In addition to the three scenarios, a sensitivity with higher onshore capacity is studied which considers a constant annual growth rate for Flanders even after 2030 (while a reduced growth rate is assumed for Flanders after 2030 in the other scenarios) leading to 19.7 GW by 2036. This sensitivity is used in the adequacy and short-term flexibility assessment..

By comparison, a capacity of 5.6 GW was foreseen in AdeqFlex’23 based on the regional targets. In addition, the AdeqFlex’21 assumptions were based on the final 2019 NECP for Belgium, in which the WAM (scenario target for onshore wind) involved 4.9 GW of capacity being reached by 2030 [NEC-1].

3.3.2.3 OFFSHORE WIND

Belgium has 2,261 MW of offshore wind capacity, making it a leader despite its short coastline. In 2023, it was ranked sixth worldwide in terms of offshore wind installed capacity (with China, the United Kingdom, Germany, the Netherlands, and Denmark occupying the top five positions) [WFO-1].

Two zones in the Belgian exclusive economic zones (EEZ) are dedicated to offshore wind.

First zone – Eastern zone

The construction of the first offshore wind farms in this zone started in 2008 and ended in 2020 with the commissioning of the Northwester 2 offshore wind farm. A total capacity of 2,261 MW of offshore wind, linked to 9 different offshore wind farms, is located in this area (which spans 238 km²). Part of this production is connected to the Belgian electricity grid through the Modular Offshore Grid (MOG), which was commissioned by Elia in 2019.

Second zone – Princess Elisabeth Zone (PEZ)

In 2021, the Belgian Government decided to expand its offshore wind capacity [FPS-3], designating a new zone of 285 km² for this purpose. To connect the future offshore wind farms in this zone to the onshore grid, Elia is constructing the Princess Elisabeth Island (PEI) within the PEZ. The island connected to the mainland via cables will be used as connection point for the offshore windfarms [ELI-11].
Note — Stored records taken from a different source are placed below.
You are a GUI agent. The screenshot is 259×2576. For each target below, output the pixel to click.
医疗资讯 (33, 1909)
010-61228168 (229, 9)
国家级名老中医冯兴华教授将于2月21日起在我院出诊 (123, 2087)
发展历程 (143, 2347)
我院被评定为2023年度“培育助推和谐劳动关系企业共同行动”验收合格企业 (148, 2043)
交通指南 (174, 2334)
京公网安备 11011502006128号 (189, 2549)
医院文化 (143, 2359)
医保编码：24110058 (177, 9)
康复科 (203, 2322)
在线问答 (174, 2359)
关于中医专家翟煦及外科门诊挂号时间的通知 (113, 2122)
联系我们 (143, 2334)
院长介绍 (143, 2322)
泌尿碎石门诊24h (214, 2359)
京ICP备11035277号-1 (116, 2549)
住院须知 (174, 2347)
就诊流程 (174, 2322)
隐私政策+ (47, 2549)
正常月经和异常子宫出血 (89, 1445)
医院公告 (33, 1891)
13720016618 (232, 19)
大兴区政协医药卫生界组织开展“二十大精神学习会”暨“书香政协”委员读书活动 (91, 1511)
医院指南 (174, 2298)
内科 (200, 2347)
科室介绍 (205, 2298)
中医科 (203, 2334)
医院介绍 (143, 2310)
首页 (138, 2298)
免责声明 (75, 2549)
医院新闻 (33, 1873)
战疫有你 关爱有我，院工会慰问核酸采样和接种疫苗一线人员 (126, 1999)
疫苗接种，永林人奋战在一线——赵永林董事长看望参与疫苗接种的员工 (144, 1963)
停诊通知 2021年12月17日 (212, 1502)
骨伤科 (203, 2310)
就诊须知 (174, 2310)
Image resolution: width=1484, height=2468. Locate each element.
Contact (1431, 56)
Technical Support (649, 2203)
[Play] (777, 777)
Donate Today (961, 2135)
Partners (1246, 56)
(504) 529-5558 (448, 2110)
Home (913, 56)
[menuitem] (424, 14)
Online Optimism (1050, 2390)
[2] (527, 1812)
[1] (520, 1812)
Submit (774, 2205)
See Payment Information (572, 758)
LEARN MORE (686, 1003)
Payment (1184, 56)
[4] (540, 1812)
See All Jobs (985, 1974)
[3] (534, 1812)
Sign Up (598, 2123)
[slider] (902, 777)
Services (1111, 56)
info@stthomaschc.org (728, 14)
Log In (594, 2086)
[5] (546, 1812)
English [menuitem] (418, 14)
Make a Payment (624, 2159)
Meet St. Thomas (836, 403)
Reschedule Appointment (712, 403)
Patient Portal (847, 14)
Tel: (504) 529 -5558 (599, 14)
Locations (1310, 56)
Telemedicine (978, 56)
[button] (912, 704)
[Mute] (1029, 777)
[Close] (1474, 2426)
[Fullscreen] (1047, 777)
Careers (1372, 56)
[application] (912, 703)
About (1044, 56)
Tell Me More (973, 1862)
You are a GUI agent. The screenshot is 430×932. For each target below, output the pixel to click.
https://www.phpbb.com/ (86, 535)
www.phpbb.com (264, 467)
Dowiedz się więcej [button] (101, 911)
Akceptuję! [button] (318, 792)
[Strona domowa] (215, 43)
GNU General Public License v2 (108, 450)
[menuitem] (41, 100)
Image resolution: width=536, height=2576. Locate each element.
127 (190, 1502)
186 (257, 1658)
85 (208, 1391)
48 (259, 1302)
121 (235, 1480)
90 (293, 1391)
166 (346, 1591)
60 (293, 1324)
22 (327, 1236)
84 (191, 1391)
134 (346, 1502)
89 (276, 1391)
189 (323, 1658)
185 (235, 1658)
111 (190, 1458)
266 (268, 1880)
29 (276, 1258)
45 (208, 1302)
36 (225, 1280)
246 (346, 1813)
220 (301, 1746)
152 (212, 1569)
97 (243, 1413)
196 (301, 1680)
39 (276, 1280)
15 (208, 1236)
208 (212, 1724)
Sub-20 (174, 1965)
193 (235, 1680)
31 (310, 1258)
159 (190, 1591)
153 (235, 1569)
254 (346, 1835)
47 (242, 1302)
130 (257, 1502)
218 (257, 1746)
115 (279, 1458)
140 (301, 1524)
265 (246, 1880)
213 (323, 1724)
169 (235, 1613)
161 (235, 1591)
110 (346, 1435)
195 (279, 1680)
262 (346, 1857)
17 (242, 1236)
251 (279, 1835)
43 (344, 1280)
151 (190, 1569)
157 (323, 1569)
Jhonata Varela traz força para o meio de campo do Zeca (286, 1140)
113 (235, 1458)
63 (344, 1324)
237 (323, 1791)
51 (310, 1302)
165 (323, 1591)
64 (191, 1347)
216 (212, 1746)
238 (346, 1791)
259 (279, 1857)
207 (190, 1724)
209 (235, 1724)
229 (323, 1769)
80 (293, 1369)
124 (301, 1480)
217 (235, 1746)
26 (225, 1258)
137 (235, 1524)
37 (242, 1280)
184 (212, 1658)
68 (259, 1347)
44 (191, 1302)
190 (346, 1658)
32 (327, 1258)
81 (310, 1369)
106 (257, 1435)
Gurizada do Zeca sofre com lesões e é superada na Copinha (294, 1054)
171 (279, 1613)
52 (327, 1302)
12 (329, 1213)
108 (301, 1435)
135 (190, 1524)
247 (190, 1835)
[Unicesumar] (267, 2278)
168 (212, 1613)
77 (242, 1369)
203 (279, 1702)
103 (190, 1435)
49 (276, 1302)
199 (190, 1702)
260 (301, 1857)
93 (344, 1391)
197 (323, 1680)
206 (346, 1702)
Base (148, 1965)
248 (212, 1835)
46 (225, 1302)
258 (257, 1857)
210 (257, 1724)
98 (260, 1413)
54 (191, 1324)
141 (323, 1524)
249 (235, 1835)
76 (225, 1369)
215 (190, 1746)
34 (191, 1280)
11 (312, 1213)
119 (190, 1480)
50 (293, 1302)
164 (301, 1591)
The initial design of the island includes connections for up to 3.5 GW of offshore wind capacity—2.1 GW via AC and 1.4 GW via DC. The DC infrastructure includes provisions for the Nautilus hybrid interconnector that is due to link Belgium to the UK.

During 2024, the feasibility of the DC component of the PEI was closely inspected due to rising supply chain costs. The DC component aimed to connect 1.4 GW of wind offshore and the Nautilus hybrid interconnection of 1.4 GW to the UK.

The AC infrastructure—which will enable up to 2.1 GW of wind energy to be integrated into the Belgian grid—will proceed as initially designed. In June 2025, Energy Minister Mathieu Bihet announced the suspension of the DC component of the PEI project. An overview of the potential configurations, which are used as sensitivities in this study, is provided in BOX 3-10. Thanks to technological improvements and the size of wind turbines, the wind farms in the PEZ are expected to be more efficient than older turbines installed in the first offshore zone in Belgium; therefore, a higher capacity factor (42%) is assumed for the PEZ, which is based on the values considered in the official study performed by 3E at the request of the FPS Economy for the tender.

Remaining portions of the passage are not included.